Again, there are times where it doesn’t make sense for a team to make a major investment in a star. If Machado and Harper had become free-agents after the 2015 season, when the Phillies had just begun a rebuild, it may not have been the best time for them to cash their chips in. After a postseason that turned into a public relations nightmare, it was fair to wonder how Machado would have fared in a media market like Philadelphia. Rodriguez dealt with multiple major scandals throughout his career, from rumors of an affair to performance-enhancing drug connections. When a player is making a record-setting amount of money, they are the face of the franchise and all their actions reflect on the organization that employs them. So it’s true, there are ways to talk yourself out of investing major money on individual star talents.
But in the big picture, teams are raking in as much money as they ever have. In January of 2014, the Phillies agreed to a 25-year extension with NBC Sports Philadelphia to televise their games worth $2.5 billion.

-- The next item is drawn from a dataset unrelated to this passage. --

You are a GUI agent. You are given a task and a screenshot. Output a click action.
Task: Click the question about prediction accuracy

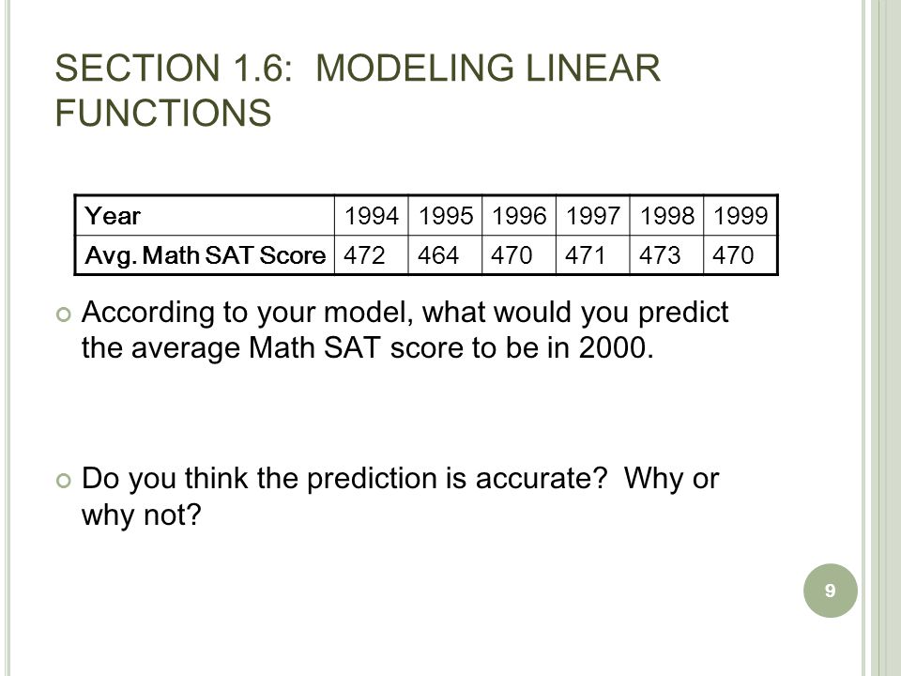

Jeffrey Loria bought the Miami Marlins in 2002 for $158.5 million, and despite limited success and fan support during his time as owner, he sold the team for $1.2 billion in September of 2017. So while it’s understandable for the regular working-class person not to understand how a player could hold out for $350 million if they have an offer for $275 million on the table, Rodriguez believes that scapegoating players for trying to maximize their earning potential is a way of allowing owners to run out the back door with the money they’ve made off of said players.
“You know, it’s funny, people scream and shout when a player signs for $300 million, but when the Los Angeles Dodgers trade [are sold] for more than $2 billion, or the Marlins trade [are sold] for more than a billion, nobody says anything,” Rodriguez continued. “It should be more democratic. And if the industry has gone from more than a billion to $10 billion, it’s good for it to be spread around and for players to get paid in a big way.”
Machado ultimately signed what is currently the largest contract in North American sports history, something that didn’t seem overly likely at times this offseason. If Harper signs with the Phillies, he seems likely to take that title from Machado. But it took until February for Machado to sign, and Harper is still a free-agent as we approach March. Both Machado and Harper are 26 and have a combined 10 All-Star Game appearances. The system that allows them to be free-agents this deep into the offseason is flawed, at the very least.
That says nothing of Dallas Keuchel, who FanGraphs says was worth $47.2 million in terms of fWAR in 2015, when he won the American League Cy Young Award. He, like Jake Arrieta last offseason, is a free-agent into Spring Training because he didn’t become a free-agent until his early 30s, a few seasons after he peaked. In the minds of some that may just be how the cookie crumbles, but both of these starters won Cy Young Awards and World Series titles, and their thought is that the MLB’s arbitration system probably kept them from maximizing their earnings at that time. If that isn’t made up for when they become free-agents, perhaps it’s time to make adjustments to the idea that a player can’t become a free-agent until after he’s spent six seasons in the league.
There is something disheartening about discussing the finances of baseball during Spring Training, as opposed to actual on-field baseball matters. But it’s unavoidable. So too are major changes to how baseball deals with paying players. The MLB’s current collective bargaining agreement expires at the conclusion of the 2021 season, and it won’t be lost on players that it took 18 years to get from Rodriguez’s $252 million over 10 years to Machado’s $300 million over 10 years while the value of teams across the sport has exploded over the same period.